It’s no secret that data plays a large role in political campaigns. Especially in the US, given the existence of vast voter databases. Campaign operatives – Democrats and Republicans alike – consistently seek to explore new opportunities and methods to segment the voter database, determine voting preference and candidate affiliation in order to allocate their scarce resources accordingly. But every approach has its pitfalls and weaknesses.

Enter Cambridge Analytica.

The company claimed – and made this a central component of its PR activities – to have found the “magic sauce”, the overarching methodology, the holy grail, which then enabled the Trump campaign to compose fine-grained psychological profiles of every eligible voter – and ultimately win the election.

Some outlets even managed to interview the “mastermind” behind the methodology, a researcher from the University of Cambridge, who – saddened about the presumable impact of his research – is quoted to have only “shown that the bomb exists.” Now, with Trump’s election already a distant memory, news reports surface, which question the scope of impact of Cambridge Analytica within the Trump operations. “Cambridge’s data and models were slightly less effective than the existing Republican National Committee system”, writes the New York Times. All indicators point towards a huge publicity scam.

However, the simple fact that Cambridge Analytica managed to get so much media attention with its widely exaggerated claim, points to two common misconceptions in the age of data abundance.

Big Data, Big Solutions?

Everyone who has ever run an ad on Facebook is familiar with the variety of microtargeting possibilities. You want to reach only men, aged 18-25, who have studied at the University of Technology Munich and like ‘data science’? No problem.

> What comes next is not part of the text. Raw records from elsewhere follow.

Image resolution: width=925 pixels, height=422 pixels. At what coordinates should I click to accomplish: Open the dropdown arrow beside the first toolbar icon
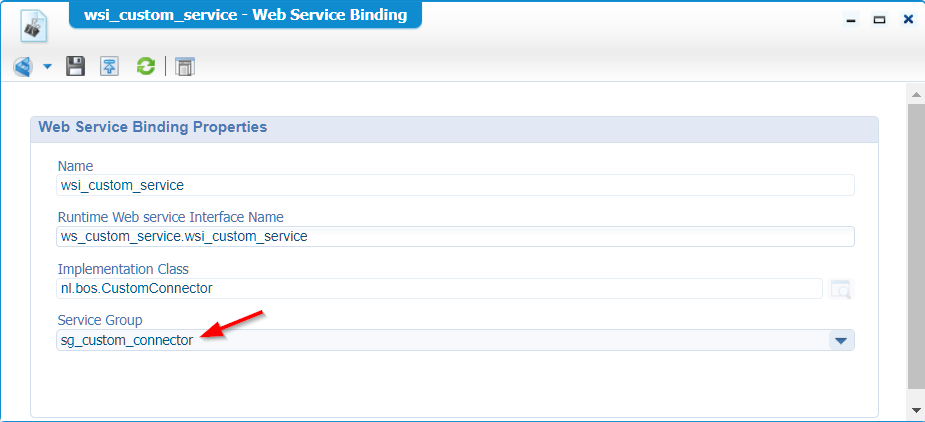[47, 67]
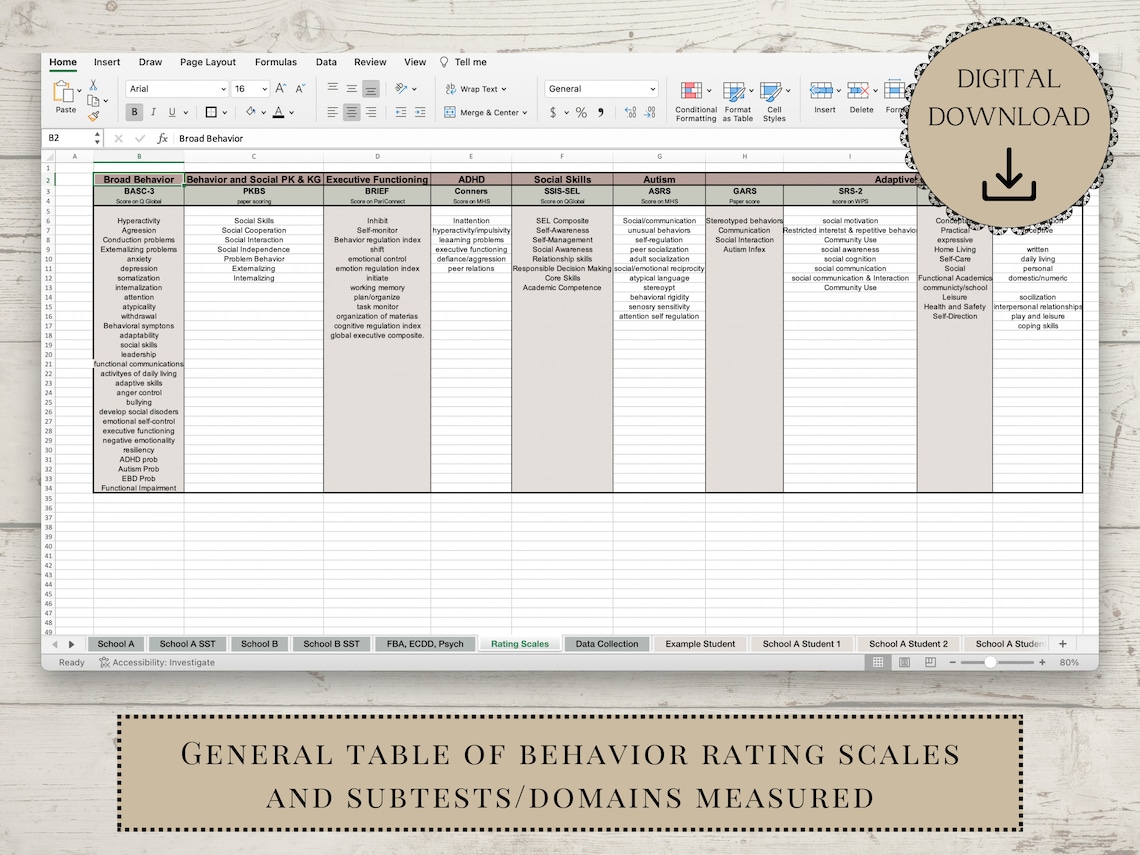Click Accessibility: Investigate in status bar
Viewport: 1140px width, 855px height.
[x=155, y=662]
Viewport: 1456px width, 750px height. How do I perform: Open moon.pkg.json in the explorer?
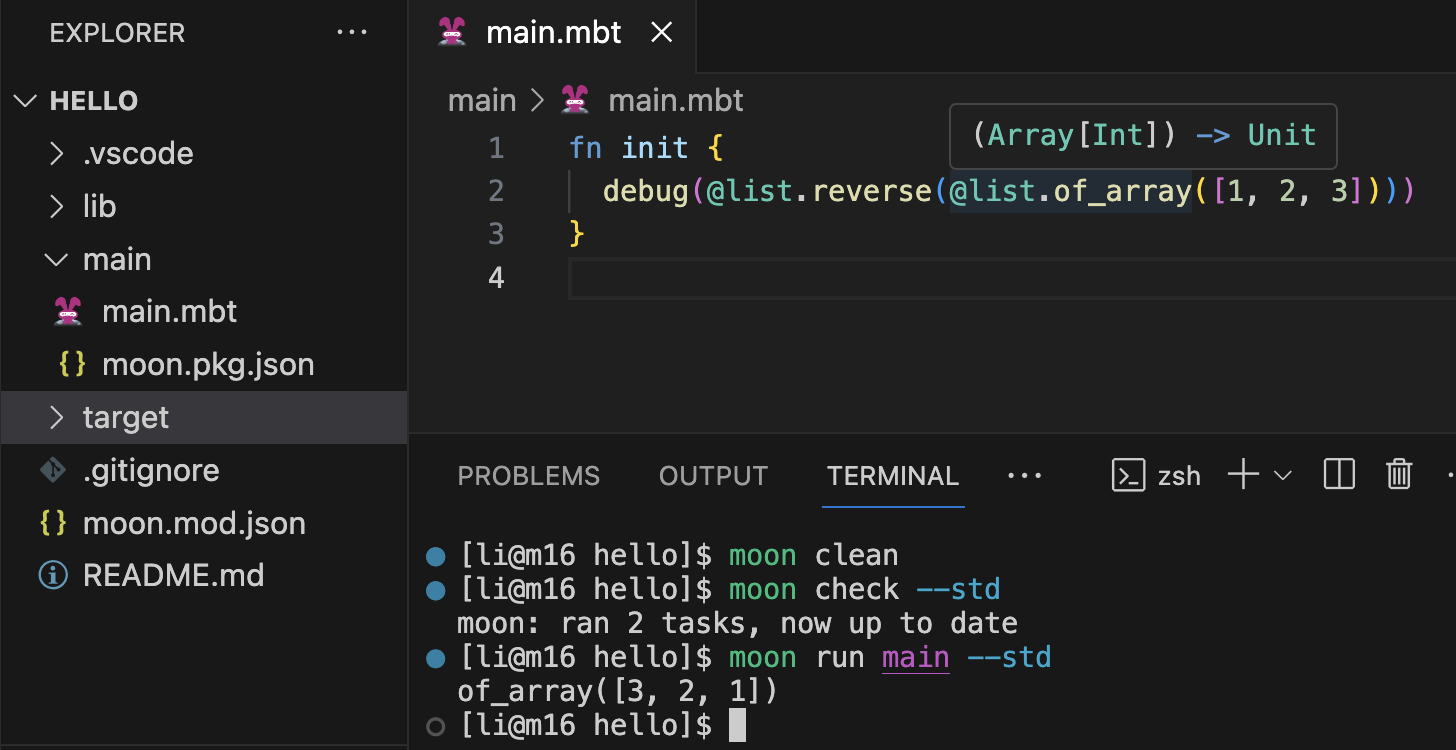pos(207,365)
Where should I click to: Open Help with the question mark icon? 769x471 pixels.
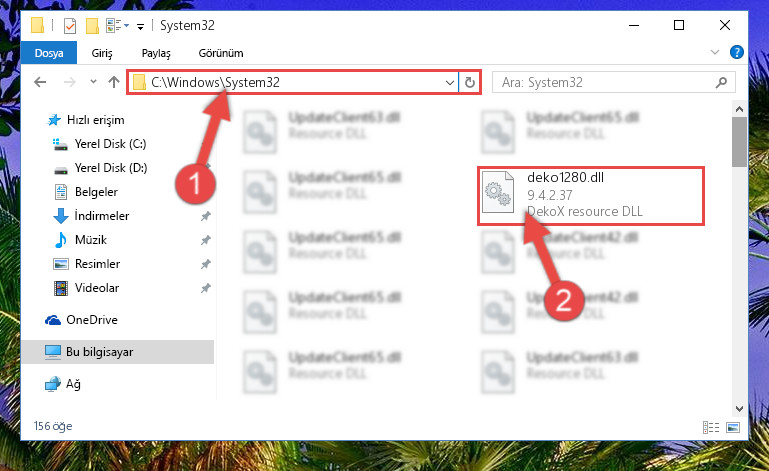point(736,52)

We leave so many traces of our personality and identity online – be it on Facebook or other social media platforms. Aggregating the data, connecting the dots across many sources leaves us with the staggering assumption that this would – given the appropriate analytical tools – provide us with more, potentially election-changing insights.

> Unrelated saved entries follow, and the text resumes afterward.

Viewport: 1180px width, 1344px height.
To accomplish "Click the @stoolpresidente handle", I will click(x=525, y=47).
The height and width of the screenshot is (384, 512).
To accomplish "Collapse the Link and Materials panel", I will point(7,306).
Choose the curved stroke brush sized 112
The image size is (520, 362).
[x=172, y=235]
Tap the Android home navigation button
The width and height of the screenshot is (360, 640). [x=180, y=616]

However, it is more about the quality of data and selection of data sources than about the holistic integration of every data source available. Indeed, “more than half the Oklahoma voters whom Cambridge had identified as […] supporters actually favored other candidates”, writes the New York Times about a field test of the Cambridge Analytica solution. Big Data does not automatically produce big solutions.

Evaluating the Return on Data

Closely tied to the perceived impact of ‘big data solutions’ for political campaigns is a skewed relation to the ‘return on data’. While it is fairly easy to measure the impact of new targeting models in a fully-digital environment (like on Facebook by monitoring click-through rates), it becomes quite difficult in a setting, where one needs to convince people to conduct an activity offline (like voting), where direct causality can hardly be established.

Any data science project thus usually fairly quickly (and rightly so) arrives at a point, where it is essential to reliably quantify the monetary impact of the development of the respective algorithm. What is the return on data to be expected? What investment does that justify?

Cambridge Analytica’s claims did hold up for a fair amount of time, because they could not be challenged. In such a setting, not departing from more established methods of targeting might be the more responsible choice from a budgetary perspective. But then again, in a competitive pre-election landscape the promise of new analytics is tempting. And given the current system of campaign financing, money is oftentimes not a constraint.

Whether the new microtargeting methodologies are really a leap forward and expose the appropriate return-on-data profile will thus only be credibly answered, if broadly adopted in a free market setting. Until then, a healthy scepticism is always beneficial, when exploring new big data solutions, or just reading shady reports about their impact on political campaigns.